Task details →
The copy you give must match the lines from the top of the data through the line containing "Screen dimensions: 1568x690" exactly, and it must hold no pictures.

Screenshot grounding data →
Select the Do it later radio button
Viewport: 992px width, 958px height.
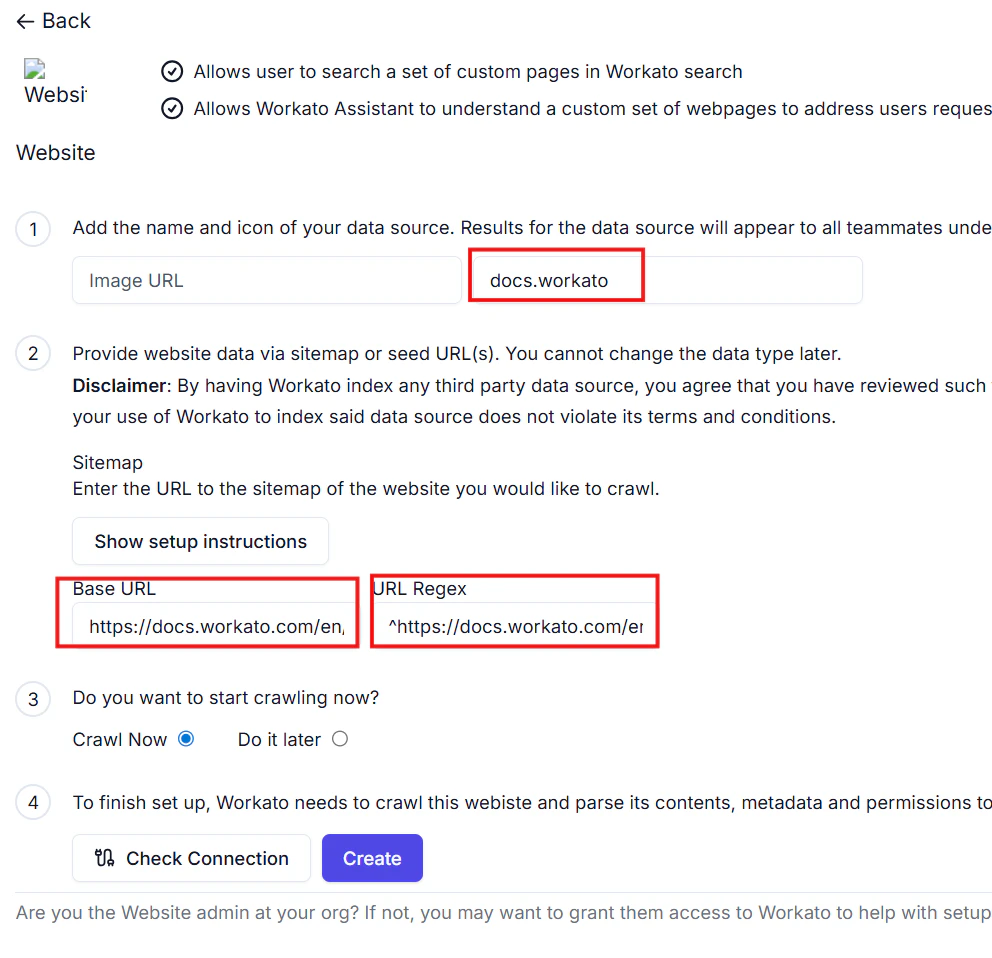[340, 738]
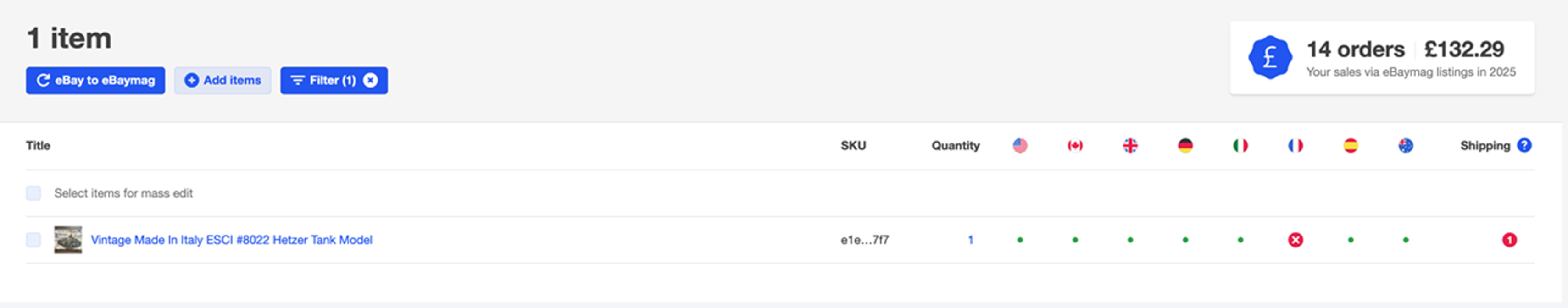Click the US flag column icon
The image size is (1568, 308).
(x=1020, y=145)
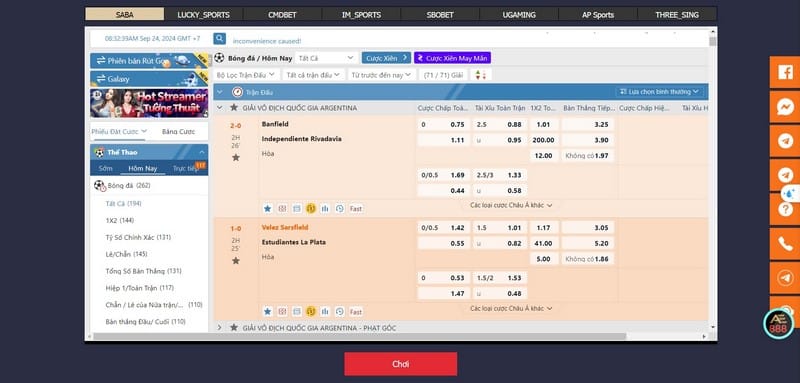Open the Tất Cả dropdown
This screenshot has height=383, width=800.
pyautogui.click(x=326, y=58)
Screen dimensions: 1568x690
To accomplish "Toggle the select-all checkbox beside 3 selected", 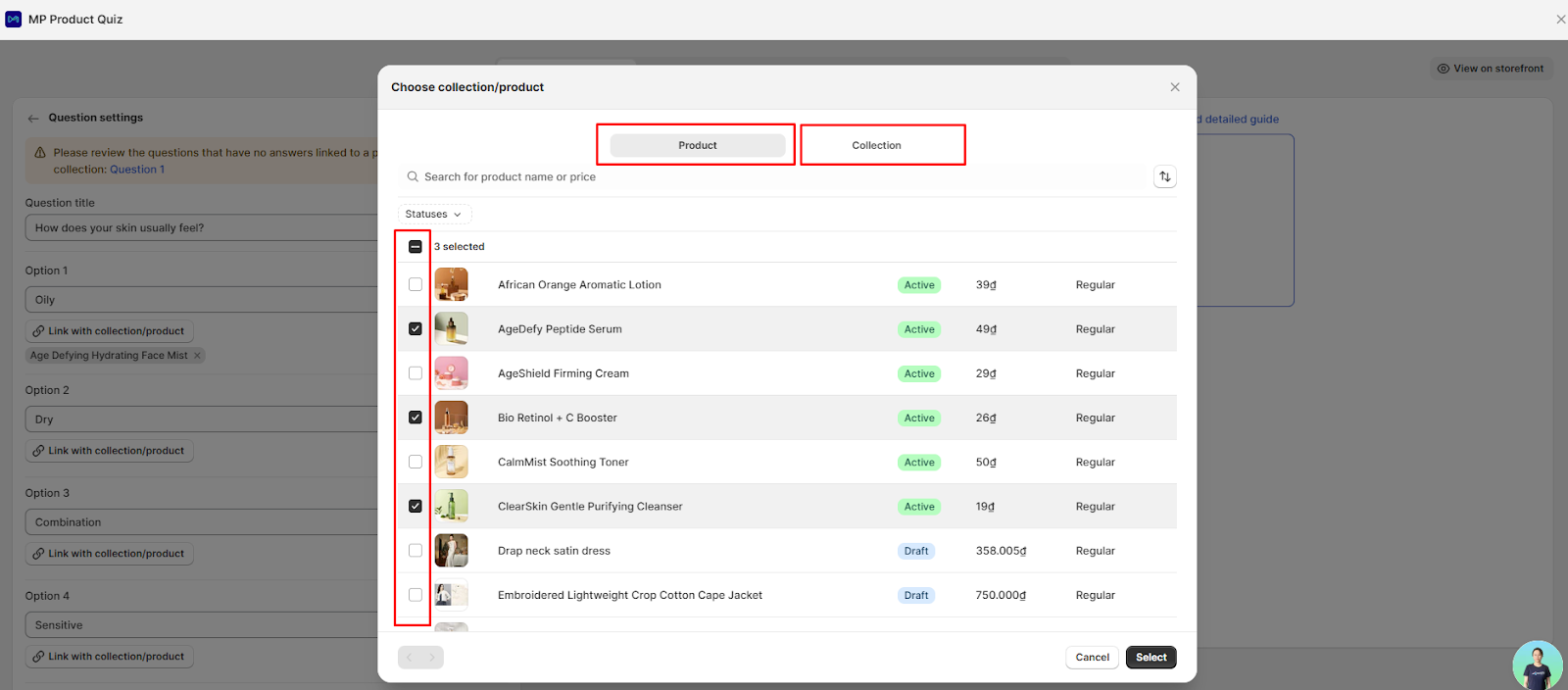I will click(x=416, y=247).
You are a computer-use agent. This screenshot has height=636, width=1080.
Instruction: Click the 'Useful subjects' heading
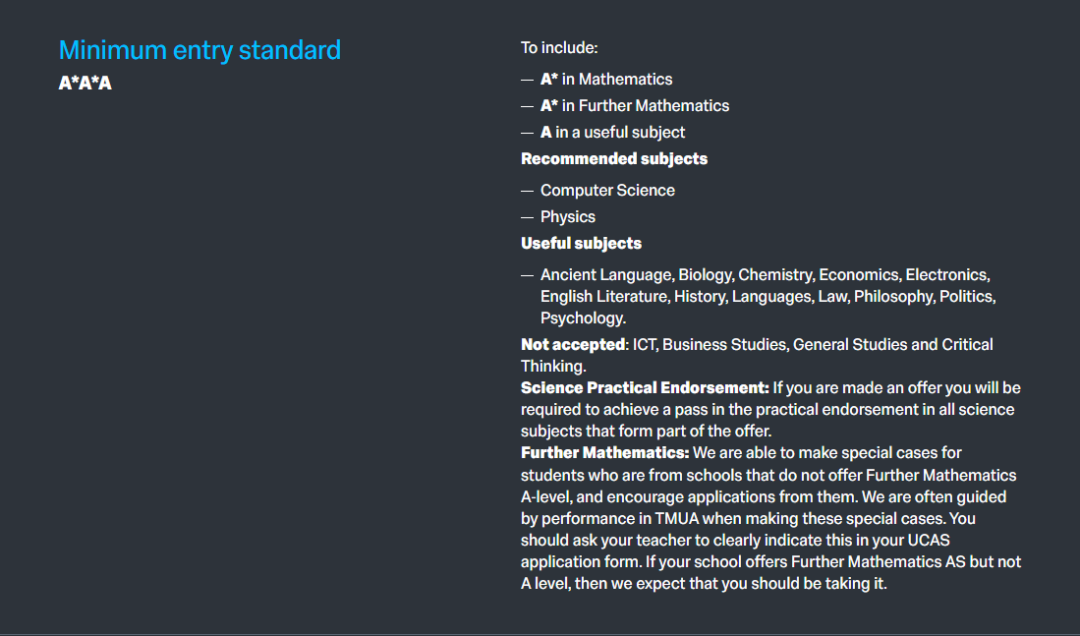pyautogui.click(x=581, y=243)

Solution to this exercise →
Select the Do it later radio button
Viewport: 992px width, 958px height.
[340, 738]
Click the US flag column icon
The image size is (1568, 308).
(x=1020, y=145)
Open the Tất Cả dropdown
This screenshot has height=383, width=800.
pyautogui.click(x=326, y=58)
Screen dimensions: 1568x690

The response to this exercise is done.